**Work item**
All of the records below are to be copied exactly.

**Supplied material**
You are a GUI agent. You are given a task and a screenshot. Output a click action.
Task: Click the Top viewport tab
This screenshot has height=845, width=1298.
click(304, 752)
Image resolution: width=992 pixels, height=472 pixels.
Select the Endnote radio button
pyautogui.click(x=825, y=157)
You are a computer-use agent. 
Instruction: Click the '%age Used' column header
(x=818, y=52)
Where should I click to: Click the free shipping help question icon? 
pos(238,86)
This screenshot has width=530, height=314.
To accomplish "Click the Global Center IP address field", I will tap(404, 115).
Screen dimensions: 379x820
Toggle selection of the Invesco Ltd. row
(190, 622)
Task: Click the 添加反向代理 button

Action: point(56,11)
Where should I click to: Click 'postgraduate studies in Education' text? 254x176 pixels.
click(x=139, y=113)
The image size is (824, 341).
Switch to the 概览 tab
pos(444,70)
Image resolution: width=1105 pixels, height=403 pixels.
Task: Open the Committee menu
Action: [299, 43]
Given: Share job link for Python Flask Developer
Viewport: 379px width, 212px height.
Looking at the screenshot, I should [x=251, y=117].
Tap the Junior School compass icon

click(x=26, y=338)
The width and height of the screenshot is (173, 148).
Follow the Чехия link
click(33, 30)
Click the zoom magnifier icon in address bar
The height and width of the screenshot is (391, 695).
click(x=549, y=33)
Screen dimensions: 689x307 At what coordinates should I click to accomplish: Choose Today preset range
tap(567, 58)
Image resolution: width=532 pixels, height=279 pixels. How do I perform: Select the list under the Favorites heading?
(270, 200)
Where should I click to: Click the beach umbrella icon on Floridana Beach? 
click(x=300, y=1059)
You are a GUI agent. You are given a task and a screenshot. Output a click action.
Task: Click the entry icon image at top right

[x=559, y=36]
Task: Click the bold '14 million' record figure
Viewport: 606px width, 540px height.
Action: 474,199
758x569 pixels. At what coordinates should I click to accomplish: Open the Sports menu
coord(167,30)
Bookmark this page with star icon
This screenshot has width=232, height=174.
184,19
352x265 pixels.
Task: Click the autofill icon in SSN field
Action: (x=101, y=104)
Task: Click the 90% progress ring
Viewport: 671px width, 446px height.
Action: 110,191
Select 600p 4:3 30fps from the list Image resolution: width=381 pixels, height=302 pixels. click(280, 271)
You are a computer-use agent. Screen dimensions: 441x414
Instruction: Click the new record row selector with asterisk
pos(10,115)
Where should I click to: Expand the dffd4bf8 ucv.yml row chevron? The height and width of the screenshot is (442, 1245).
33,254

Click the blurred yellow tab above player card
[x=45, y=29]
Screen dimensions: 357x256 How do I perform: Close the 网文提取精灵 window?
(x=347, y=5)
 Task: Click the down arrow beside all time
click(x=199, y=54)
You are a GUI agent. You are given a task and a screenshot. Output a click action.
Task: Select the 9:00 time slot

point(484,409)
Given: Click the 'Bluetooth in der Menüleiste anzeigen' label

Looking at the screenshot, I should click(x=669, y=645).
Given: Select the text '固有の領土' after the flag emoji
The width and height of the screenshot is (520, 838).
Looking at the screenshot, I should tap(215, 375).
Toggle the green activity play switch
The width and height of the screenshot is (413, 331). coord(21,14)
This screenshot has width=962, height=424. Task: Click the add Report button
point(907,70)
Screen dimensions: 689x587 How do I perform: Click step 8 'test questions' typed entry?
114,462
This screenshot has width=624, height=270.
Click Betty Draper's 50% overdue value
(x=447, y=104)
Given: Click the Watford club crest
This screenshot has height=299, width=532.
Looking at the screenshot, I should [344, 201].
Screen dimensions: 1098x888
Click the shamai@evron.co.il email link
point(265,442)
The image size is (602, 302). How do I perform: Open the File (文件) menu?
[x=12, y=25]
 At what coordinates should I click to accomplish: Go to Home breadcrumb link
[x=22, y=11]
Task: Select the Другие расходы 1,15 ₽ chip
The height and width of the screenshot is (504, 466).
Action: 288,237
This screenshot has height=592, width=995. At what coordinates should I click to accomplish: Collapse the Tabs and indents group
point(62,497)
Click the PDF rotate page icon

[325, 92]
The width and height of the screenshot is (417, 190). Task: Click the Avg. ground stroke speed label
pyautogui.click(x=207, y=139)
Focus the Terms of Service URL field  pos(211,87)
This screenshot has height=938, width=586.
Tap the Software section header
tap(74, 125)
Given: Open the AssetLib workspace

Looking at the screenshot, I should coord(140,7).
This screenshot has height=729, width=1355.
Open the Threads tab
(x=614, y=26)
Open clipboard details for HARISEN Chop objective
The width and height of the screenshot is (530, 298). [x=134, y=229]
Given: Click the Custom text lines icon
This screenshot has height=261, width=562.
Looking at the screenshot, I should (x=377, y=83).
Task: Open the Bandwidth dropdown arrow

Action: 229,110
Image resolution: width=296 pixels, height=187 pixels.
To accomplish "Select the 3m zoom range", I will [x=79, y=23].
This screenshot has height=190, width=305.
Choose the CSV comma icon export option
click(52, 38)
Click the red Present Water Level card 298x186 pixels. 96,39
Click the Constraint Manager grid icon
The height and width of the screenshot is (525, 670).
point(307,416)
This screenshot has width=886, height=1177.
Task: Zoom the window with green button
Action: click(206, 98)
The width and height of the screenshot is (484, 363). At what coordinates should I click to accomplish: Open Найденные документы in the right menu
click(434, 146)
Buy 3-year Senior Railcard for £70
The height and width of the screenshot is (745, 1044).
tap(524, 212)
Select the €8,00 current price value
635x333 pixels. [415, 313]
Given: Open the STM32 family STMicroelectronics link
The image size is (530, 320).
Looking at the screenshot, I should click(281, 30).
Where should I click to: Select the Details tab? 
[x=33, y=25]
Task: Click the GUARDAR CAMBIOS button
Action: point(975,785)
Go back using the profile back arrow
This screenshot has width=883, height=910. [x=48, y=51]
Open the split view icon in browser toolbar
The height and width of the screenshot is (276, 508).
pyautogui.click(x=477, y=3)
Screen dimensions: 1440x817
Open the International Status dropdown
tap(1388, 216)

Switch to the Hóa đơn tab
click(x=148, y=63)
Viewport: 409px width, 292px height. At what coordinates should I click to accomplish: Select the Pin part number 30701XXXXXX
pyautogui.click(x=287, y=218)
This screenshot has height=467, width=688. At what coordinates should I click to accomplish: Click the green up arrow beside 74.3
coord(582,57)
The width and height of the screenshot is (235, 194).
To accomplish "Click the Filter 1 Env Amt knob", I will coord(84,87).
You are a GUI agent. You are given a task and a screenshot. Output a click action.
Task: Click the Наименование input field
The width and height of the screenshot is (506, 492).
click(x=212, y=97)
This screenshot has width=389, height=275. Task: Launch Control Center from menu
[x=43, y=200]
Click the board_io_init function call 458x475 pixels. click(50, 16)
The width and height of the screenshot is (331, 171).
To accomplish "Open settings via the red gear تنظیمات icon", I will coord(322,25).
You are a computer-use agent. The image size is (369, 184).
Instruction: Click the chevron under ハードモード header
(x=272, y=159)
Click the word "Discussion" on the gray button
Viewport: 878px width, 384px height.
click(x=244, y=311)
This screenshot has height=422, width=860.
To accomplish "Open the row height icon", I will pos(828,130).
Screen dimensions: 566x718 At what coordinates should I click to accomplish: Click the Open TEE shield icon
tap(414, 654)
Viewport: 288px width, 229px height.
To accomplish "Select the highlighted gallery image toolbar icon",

**Written response**
You are a GUI agent. You are given a task and a screenshot. Output a click action.
Task: Click the Top viewport tab
This screenshot has height=845, width=1298.
click(304, 752)
Image resolution: width=992 pixels, height=472 pixels.
Select the Endnote radio button
pyautogui.click(x=825, y=157)
You are a computer-use agent. 
Instruction: Click the '%age Used' column header
(x=818, y=52)
Where should I click to: Click the free shipping help question icon? 
pos(238,86)
This screenshot has width=530, height=314.
To accomplish "Click the Global Center IP address field", I will tap(404, 115).
Screen dimensions: 379x820
Toggle selection of the Invesco Ltd. row
(190, 622)
Task: Click the 添加反向代理 button

Action: point(56,11)
Where should I click to: Click 'postgraduate studies in Education' text? 254x176 pixels.
click(x=139, y=113)
The image size is (824, 341).
Switch to the 概览 tab
pos(444,70)
Image resolution: width=1105 pixels, height=403 pixels.
Task: Open the Committee menu
Action: [299, 43]
Given: Share job link for Python Flask Developer
Viewport: 379px width, 212px height.
Looking at the screenshot, I should [x=251, y=117].
Tap the Junior School compass icon

click(x=26, y=338)
The width and height of the screenshot is (173, 148).
Follow the Чехия link
click(33, 30)
Click the zoom magnifier icon in address bar
The height and width of the screenshot is (391, 695).
click(x=549, y=33)
Screen dimensions: 689x307 At what coordinates should I click to accomplish: Choose Today preset range
tap(567, 58)
Image resolution: width=532 pixels, height=279 pixels. How do I perform: Select the list under the Favorites heading?
(270, 200)
Where should I click to: Click the beach umbrella icon on Floridana Beach? 
click(x=300, y=1059)
You are a GUI agent. You are given a task and a screenshot. Output a click action.
Task: Click the entry icon image at top right

[x=559, y=36]
Task: Click the bold '14 million' record figure
Viewport: 606px width, 540px height.
Action: 474,199
758x569 pixels. At what coordinates should I click to accomplish: Open the Sports menu
coord(167,30)
Bookmark this page with star icon
This screenshot has width=232, height=174.
184,19
352x265 pixels.
Task: Click the autofill icon in SSN field
Action: (x=101, y=104)
Task: Click the 90% progress ring
Viewport: 671px width, 446px height.
Action: 110,191
Select 600p 4:3 30fps from the list Image resolution: width=381 pixels, height=302 pixels. click(280, 271)
You are a computer-use agent. Screen dimensions: 441x414
Instruction: Click the new record row selector with asterisk
pos(10,115)
Where should I click to: Expand the dffd4bf8 ucv.yml row chevron? The height and width of the screenshot is (442, 1245).
33,254

Click the blurred yellow tab above player card
[x=45, y=29]
Screen dimensions: 357x256 How do I perform: Close the 网文提取精灵 window?
(x=347, y=5)
 Task: Click the down arrow beside all time
click(x=199, y=54)
You are a GUI agent. You are given a task and a screenshot. Output a click action.
Task: Select the 9:00 time slot

point(484,409)
Given: Click the 'Bluetooth in der Menüleiste anzeigen' label

Looking at the screenshot, I should click(x=669, y=645).
Given: Select the text '固有の領土' after the flag emoji
The width and height of the screenshot is (520, 838).
Looking at the screenshot, I should tap(215, 375).
Toggle the green activity play switch
The width and height of the screenshot is (413, 331). coord(21,14)
This screenshot has width=962, height=424. Task: Click the add Report button
point(907,70)
Screen dimensions: 689x587 How do I perform: Click step 8 'test questions' typed entry?
114,462
This screenshot has width=624, height=270.
Click Betty Draper's 50% overdue value
(x=447, y=104)
Given: Click the Watford club crest
This screenshot has height=299, width=532.
Looking at the screenshot, I should [344, 201].
Screen dimensions: 1098x888
Click the shamai@evron.co.il email link
point(265,442)
The image size is (602, 302). How do I perform: Open the File (文件) menu?
[x=12, y=25]
 At what coordinates should I click to accomplish: Go to Home breadcrumb link
[x=22, y=11]
Task: Select the Другие расходы 1,15 ₽ chip
The height and width of the screenshot is (504, 466).
Action: 288,237
This screenshot has height=592, width=995. At what coordinates should I click to accomplish: Collapse the Tabs and indents group
point(62,497)
Click the PDF rotate page icon

[325, 92]
The width and height of the screenshot is (417, 190). Task: Click the Avg. ground stroke speed label
pyautogui.click(x=207, y=139)
Focus the Terms of Service URL field  pos(211,87)
This screenshot has height=938, width=586.
Tap the Software section header
tap(74, 125)
Given: Open the AssetLib workspace

Looking at the screenshot, I should coord(140,7).
This screenshot has height=729, width=1355.
Open the Threads tab
(x=614, y=26)
Open clipboard details for HARISEN Chop objective
The width and height of the screenshot is (530, 298). [x=134, y=229]
Given: Click the Custom text lines icon
This screenshot has height=261, width=562.
Looking at the screenshot, I should (x=377, y=83).
Task: Open the Bandwidth dropdown arrow

Action: 229,110
Image resolution: width=296 pixels, height=187 pixels.
To accomplish "Select the 3m zoom range", I will [x=79, y=23].
This screenshot has height=190, width=305.
Choose the CSV comma icon export option
click(52, 38)
Click the red Present Water Level card 298x186 pixels. 96,39
Click the Constraint Manager grid icon
The height and width of the screenshot is (525, 670).
point(307,416)
This screenshot has width=886, height=1177.
Task: Zoom the window with green button
Action: click(206, 98)
The width and height of the screenshot is (484, 363). At what coordinates should I click to accomplish: Open Найденные документы in the right menu
click(434, 146)
Buy 3-year Senior Railcard for £70
The height and width of the screenshot is (745, 1044).
tap(524, 212)
Select the €8,00 current price value
635x333 pixels. [415, 313]
Given: Open the STM32 family STMicroelectronics link
The image size is (530, 320).
Looking at the screenshot, I should click(281, 30).
Where should I click to: Select the Details tab? 
[x=33, y=25]
Task: Click the GUARDAR CAMBIOS button
Action: point(975,785)
Go back using the profile back arrow
This screenshot has width=883, height=910. [x=48, y=51]
Open the split view icon in browser toolbar
The height and width of the screenshot is (276, 508).
pyautogui.click(x=477, y=3)
Screen dimensions: 1440x817
Open the International Status dropdown
tap(1388, 216)

Switch to the Hóa đơn tab
click(x=148, y=63)
Viewport: 409px width, 292px height. At what coordinates should I click to accomplish: Select the Pin part number 30701XXXXXX
pyautogui.click(x=287, y=218)
This screenshot has height=467, width=688. At what coordinates should I click to accomplish: Click the green up arrow beside 74.3
coord(582,57)
The width and height of the screenshot is (235, 194).
To accomplish "Click the Filter 1 Env Amt knob", I will coord(84,87).
You are a GUI agent. You are given a task and a screenshot. Output a click action.
Task: Click the Наименование input field
The width and height of the screenshot is (506, 492).
click(x=212, y=97)
This screenshot has width=389, height=275. Task: Launch Control Center from menu
[x=43, y=200]
Click the board_io_init function call 458x475 pixels. click(50, 16)
The width and height of the screenshot is (331, 171).
To accomplish "Open settings via the red gear تنظیمات icon", I will coord(322,25).
You are a computer-use agent. The image size is (369, 184).
Instruction: Click the chevron under ハードモード header
(x=272, y=159)
Click the word "Discussion" on the gray button
Viewport: 878px width, 384px height.
click(x=244, y=311)
This screenshot has height=422, width=860.
To accomplish "Open the row height icon", I will pos(828,130).
Screen dimensions: 566x718 At what coordinates should I click to accomplish: Click the Open TEE shield icon
tap(414, 654)
Viewport: 288px width, 229px height.
To accomplish "Select the highlighted gallery image toolbar icon",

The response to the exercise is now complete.